TypeScript makes it easy to eliminate potential sources of error. We’ve been using some simple techniques to do this with permissions checking.

One of the advantages of TypeScript is how its rich type system enables you to leverage the language to eliminate potential sources of error. On a few recent projects with nontrivial authorization needs, we’ve been using some simple techniques to do this with permissions checking and enforcement.

Scott Wlaschin documented the heart of the technique in his great blog, F## for Fun and Profit. Scott shows how you can create types that represent access tokens for particular permissions. Then the services that perform potentially unauthorized operations require a value of that type to perform the operation.

For example, let’s say our application has general system settings that only administrators can change. We might have a function in our service layer that looks something like this:

// Service layer / business logic layer
function updateSystemSettings(
  permission: PermissionToChangeSystemSettings,
  newSettings: SystemSettings
) {
  //....
}

By having a type represent permission to perform the operation and requiring a value of that type to perform the operation, we’ve got an API that’s impossible to accidentally call in a context where you haven’t proved you have that permission.

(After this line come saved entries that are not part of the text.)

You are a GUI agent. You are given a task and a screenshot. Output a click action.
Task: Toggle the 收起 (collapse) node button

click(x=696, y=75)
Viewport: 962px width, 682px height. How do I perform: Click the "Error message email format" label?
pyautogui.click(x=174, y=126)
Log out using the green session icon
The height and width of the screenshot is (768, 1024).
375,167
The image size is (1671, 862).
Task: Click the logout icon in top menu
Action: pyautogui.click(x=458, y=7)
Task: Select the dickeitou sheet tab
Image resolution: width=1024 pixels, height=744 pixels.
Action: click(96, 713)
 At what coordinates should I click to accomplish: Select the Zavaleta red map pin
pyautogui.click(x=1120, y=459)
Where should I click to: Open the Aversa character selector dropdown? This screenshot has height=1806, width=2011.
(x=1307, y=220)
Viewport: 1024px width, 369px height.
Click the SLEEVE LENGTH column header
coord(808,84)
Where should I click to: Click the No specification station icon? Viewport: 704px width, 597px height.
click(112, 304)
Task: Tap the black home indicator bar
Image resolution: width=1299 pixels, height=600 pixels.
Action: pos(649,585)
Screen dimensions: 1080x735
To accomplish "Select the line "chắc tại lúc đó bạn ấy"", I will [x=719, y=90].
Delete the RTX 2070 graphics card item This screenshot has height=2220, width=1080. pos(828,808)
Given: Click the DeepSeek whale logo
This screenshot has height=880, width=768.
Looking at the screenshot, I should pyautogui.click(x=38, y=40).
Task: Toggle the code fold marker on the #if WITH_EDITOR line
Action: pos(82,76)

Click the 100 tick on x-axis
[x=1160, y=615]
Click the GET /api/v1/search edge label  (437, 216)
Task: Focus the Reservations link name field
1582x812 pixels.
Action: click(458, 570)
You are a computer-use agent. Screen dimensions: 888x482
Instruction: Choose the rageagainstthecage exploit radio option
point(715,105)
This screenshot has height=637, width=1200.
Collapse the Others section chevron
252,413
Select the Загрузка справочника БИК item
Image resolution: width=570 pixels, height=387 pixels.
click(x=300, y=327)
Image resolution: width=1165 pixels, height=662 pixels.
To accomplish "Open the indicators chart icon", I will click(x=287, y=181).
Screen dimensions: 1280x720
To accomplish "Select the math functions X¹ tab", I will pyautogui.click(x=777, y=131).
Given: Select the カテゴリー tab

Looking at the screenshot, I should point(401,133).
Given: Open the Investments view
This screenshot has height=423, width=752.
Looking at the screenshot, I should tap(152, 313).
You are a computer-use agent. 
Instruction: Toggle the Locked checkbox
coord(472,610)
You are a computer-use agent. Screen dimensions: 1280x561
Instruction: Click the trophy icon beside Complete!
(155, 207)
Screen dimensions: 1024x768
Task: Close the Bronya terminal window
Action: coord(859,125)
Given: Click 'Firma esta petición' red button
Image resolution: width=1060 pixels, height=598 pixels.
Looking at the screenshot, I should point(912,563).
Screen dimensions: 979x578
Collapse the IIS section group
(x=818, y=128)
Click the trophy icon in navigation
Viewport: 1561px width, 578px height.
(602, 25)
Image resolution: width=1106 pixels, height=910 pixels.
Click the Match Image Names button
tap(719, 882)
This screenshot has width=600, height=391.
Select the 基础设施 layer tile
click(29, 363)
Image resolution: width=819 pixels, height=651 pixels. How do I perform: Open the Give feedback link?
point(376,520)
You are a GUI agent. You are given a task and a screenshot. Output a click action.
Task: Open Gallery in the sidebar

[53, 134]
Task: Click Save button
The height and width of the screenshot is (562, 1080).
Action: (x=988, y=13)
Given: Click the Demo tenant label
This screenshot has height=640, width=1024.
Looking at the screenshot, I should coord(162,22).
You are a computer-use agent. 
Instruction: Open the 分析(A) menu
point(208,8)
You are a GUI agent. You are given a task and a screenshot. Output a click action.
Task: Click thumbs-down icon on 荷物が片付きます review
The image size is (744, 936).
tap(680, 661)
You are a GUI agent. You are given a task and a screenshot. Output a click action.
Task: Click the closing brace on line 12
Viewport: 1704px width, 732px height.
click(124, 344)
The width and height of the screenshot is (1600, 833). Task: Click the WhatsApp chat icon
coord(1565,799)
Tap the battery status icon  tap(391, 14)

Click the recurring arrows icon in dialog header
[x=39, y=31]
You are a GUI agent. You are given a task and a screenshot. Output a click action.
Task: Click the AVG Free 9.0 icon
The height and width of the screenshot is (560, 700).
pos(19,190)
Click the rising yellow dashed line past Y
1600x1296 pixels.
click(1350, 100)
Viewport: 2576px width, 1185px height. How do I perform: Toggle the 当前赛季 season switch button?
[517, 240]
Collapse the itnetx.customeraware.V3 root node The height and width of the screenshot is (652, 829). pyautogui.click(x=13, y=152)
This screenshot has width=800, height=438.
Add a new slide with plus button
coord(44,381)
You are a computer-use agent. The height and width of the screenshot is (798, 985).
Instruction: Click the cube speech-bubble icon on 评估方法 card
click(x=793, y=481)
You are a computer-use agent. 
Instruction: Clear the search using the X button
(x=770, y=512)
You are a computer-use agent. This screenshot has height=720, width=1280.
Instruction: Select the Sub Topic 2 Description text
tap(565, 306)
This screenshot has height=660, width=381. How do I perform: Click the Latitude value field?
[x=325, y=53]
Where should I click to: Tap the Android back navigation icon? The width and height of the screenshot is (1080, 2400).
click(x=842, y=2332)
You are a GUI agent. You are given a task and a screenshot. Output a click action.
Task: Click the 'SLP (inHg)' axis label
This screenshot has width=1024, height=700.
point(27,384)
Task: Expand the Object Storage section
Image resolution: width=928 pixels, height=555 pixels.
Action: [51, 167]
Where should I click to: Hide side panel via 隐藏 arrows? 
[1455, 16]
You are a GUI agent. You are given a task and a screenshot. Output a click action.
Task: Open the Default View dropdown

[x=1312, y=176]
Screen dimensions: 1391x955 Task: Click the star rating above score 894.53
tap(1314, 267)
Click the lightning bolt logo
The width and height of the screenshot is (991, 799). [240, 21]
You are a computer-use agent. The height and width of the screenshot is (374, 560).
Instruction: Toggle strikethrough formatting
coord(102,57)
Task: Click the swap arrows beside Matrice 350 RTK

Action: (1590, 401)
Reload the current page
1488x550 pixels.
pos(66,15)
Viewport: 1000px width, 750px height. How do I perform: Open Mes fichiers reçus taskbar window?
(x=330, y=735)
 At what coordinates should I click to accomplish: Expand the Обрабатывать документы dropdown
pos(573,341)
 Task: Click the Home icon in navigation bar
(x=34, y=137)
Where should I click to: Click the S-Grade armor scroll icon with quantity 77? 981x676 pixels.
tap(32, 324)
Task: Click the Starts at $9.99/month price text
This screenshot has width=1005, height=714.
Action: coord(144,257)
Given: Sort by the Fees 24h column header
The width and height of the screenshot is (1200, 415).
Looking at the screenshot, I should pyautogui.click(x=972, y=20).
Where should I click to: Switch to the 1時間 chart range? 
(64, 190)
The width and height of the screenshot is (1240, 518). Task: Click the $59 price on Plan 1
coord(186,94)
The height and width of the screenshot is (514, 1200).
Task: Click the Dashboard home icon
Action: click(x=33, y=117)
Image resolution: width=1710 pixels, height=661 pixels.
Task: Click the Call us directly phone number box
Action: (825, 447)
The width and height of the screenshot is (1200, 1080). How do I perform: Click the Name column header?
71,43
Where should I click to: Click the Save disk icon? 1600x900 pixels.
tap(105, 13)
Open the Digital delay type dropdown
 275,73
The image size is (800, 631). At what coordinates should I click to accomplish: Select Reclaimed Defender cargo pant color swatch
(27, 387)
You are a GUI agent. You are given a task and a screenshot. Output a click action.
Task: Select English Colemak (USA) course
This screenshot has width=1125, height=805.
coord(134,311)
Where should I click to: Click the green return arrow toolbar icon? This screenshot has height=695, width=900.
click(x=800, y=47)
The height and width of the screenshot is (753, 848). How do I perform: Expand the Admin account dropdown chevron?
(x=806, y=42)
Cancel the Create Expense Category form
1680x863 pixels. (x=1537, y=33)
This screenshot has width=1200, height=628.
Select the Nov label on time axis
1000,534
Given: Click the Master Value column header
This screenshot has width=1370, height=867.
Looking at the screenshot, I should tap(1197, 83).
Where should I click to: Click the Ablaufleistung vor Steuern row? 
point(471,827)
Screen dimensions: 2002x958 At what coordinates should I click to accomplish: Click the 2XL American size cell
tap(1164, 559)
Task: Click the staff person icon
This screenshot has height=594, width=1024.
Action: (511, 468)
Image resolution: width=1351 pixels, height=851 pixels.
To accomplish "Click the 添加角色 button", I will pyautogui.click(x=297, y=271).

We’ve got a simple pattern and some lightweight support code for implementing this model in typescript — code and examples on GitHub. At a high level, we do the following:

  1. Define specific permissions as types using the Single-Valued Type pattern.
  2. Have routines in our service layer take values of the corresponding permission type as an argument.
  3. Define an “authorizer” that provides permission-checker functions that attempt to produce a value of the requested permission type and fail if the request isn’t authorized.
  4. API endpoints such as GraphQL resolvers or HTTP handlers request permissions from the authorizer and use them to invoke service layer business logic.